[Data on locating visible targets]
+++
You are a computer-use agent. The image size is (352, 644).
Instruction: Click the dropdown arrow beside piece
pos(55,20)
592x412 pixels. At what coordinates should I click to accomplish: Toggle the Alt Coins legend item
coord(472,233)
+++
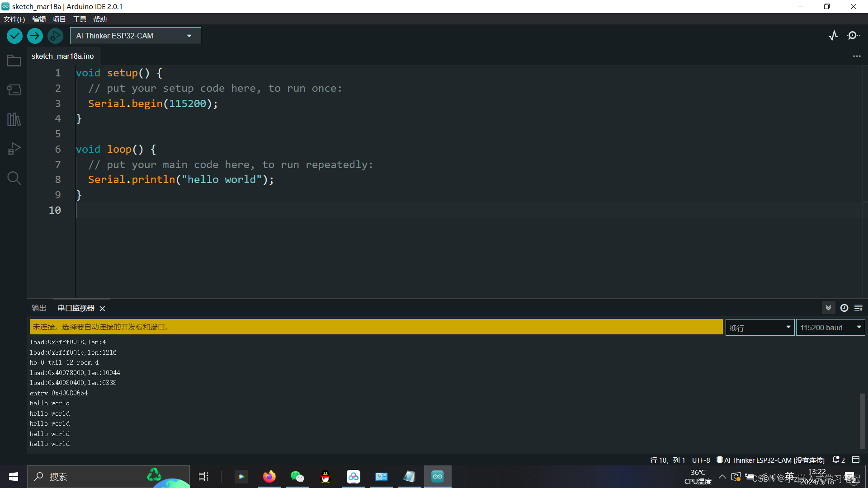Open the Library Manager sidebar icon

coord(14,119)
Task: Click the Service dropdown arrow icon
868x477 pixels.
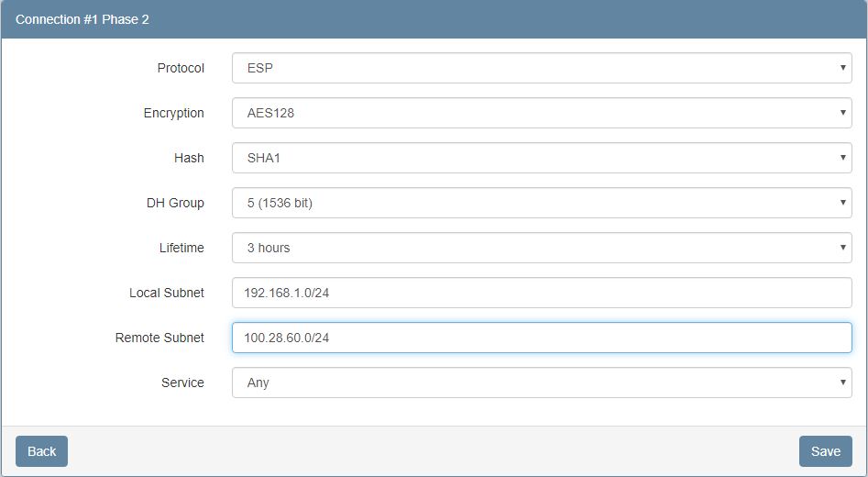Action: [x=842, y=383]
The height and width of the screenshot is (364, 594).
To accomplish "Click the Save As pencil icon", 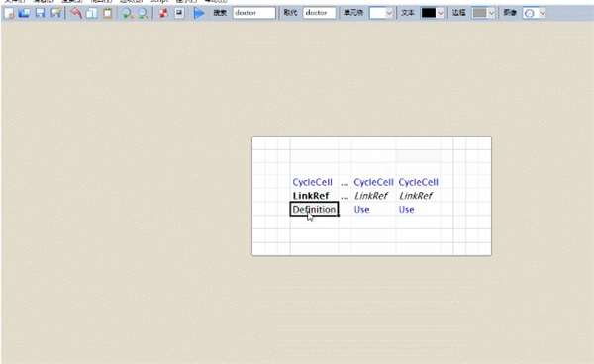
+++
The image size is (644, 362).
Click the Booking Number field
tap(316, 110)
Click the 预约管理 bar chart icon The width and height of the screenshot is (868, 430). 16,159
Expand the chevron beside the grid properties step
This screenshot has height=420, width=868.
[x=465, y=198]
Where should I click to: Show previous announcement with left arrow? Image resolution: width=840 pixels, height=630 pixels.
+++
EXERCISE DIRECTIONS
Lay out the rows from the line with "You are a computer-use" up to and including the line with "coord(472,233)" as a two-column CSV with the columns text and answer, one line per row. Put each field in quotes and replace any line breaks with spaces.

PROBLEM SOLUTION
text,answer
"You are a computer-use agent. The image size is (352, 644). Instruction: Click the dropdown arrow beside piece","pos(55,20)"
"592x412 pixels. At what coordinates should I click to accomplish: Toggle the Alt Coins legend item","coord(472,233)"